The question of do employers look at degrees from online schools differently than campus-based schools has been debated for years now. It can be difficult to answer because the wisdom surrounding this topic has changed quickly. Gone are the days where online degrees were near-universally seen as less desirable. The picture is much more nuanced. Several factors can affect how an employer views an online degree as opposed to an in-person one besides whether the degree was obtained online or on campus.
Hesitations Employers May Have About Online Degrees
Overall, the views of employers regarding online degrees vary, sometimes widely. Although much of the stigma has gone away, some employers still prefer job seekers who got their degrees in-person. There are a few reasons for this, particularly the opportunities to develop desired soft skills that are more prevalent in campus-based programs. Employers may feel students who obtained an online degree have not had as much opportunity to develop important soft skills relevant to their profession while in training. For computer systems analysts, communication skills, in particular, are important because a key aspect of the job is coordinating between IT departments and others in the company, including employees, managers and executives. To do this well, they need to be able to explain complex technical subjects to both people who understand them and people who don’t while keeping both sides working effectively together.
Aspects Of Online Degrees Employers May Like
For the most part, however, U.S. News & World Report reports that most employers are accepting of online degrees. When asked why they chose to earn a degree online, a candidate has a good opportunity to explain his or her decision-making process. This tells an employer a lot about how they will be as an employee, especially a computer systems analyst who needs to make solid decisions about a company’s computer network system all the time. Employers may also see earning an online degree as a good indicator of a candidate’s time management skills and self-discipline. Online degree programs are flexible and allow students to complete work at their own pace. Earning one can signal to employers that a job seeker works well on their own to accomplish a goal, a desirable trait in any employee but especially for computer systems analysts.
The Non-Profit vs. For-Profit Question
Another factor that might matter to employers is whether a degree was obtained from a non-profit or for-profit school. There are for-profit in-person schools and non-profit online degree programs, but historically many online programs have been offered by for-profit institutions. In this case, employers do look at degrees from online schools differently than campus-based schools. For-profit schools generally have a lower reputation than non-profit schools due to the perception that they are driven by making money rather than providing students with a quality education. One advantage, however, is that they may be quicker to adopt new technologies, which can be beneficial for tech students. Candidates with an online degree from a for-profit school might face more difficulty finding a job than candidates with an online degree from a non-profit school. Doing some quick research online can tell a student if a school they are considering is for-profit or not.
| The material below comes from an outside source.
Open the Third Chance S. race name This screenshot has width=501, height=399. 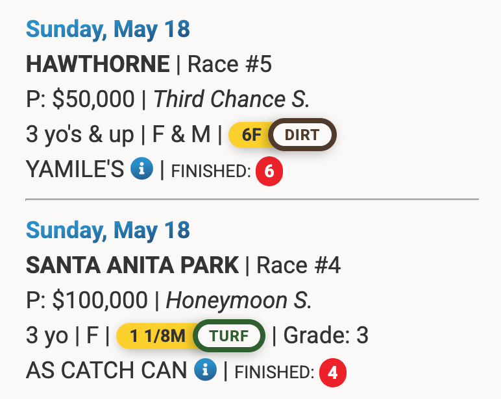pos(232,99)
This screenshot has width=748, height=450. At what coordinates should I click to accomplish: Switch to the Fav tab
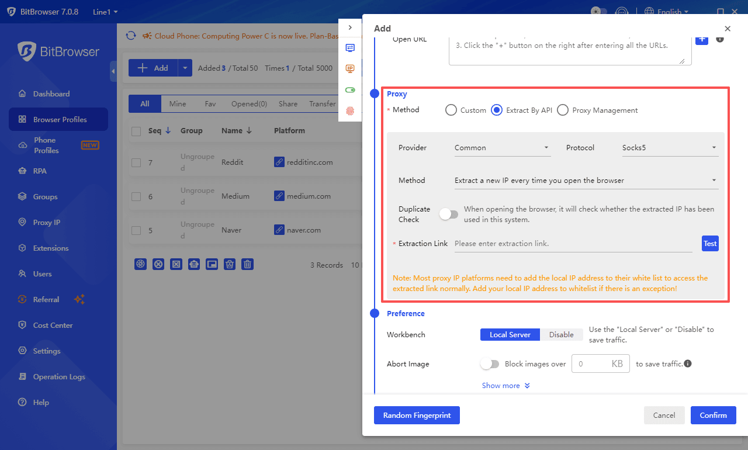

Tech Degrees Might Have An Online Advantage
To become a computer systems analyst, students typically need to obtain a tech degree, such as in computer or information sciences, according to the Bureau of Labor Statistics. Employers are probably less likely to be biased against tech degrees obtained online than other degrees. Having an online degree can prove a candidate is tech-savvy, which they need to be to complete a college program online. Another reason employers may be less hesitant to hire a holder of an online tech degree is because companies with knowledge of the tech field know how online learning can be a quality alternative option to in-person learning as well as the advantages an online degree has for students.
Degrees From Known Universities With Good Reputations
The most important thing students need to remember when deciding on a degree program is whether the college has a good reputation. This isn’t always easy to determine, especially with tech vocational schools. Accreditation by a widely-recognized organization is perhaps the most telling indicator of whether a college offers quality education employers will want. CNN reports that a survey found 83 percent of executives viewed online degrees as credibly as traditional ones. But they also noted that the school’s accreditation and prestige of its name played an important role in how they viewed degrees earned online. Students should make sure that any school they are considering is accredited by a reputable outside organization recognized by the Council for Higher Education Accreditation.
Related Resource: What Can I Do With a Computer Science Degree?
Online Degrees Might Not Even Come Up
There is usually little reason for a job seeker to mention whether or not a degree was obtained online. It takes up needless space on a resume and there is no reason to disclose it. Employers often cannot tell if a degree was obtained online unless the school is known for being primarily digital or the candidate volunteers that information. It is critically important, however, to never lie if at any point during the hiring process a candidate is asked about their schooling. Lying about the fact that a degree was obtained online will almost certainly get that candidate dismissed from consideration and could cost them their job if it is found out later.
Employers are generally more accepting of degrees earned online than in the past, particularly in the tech field, which is at home online and working with technology. If a degree is obtained from a reputable school, graduates wanting to work as a computer systems analyst will likely not have a more difficult time finding employment, especially with the growth of this profession. Students need to know do employers look at degrees from online schools differently than campus-based schools to make the best choices about their education.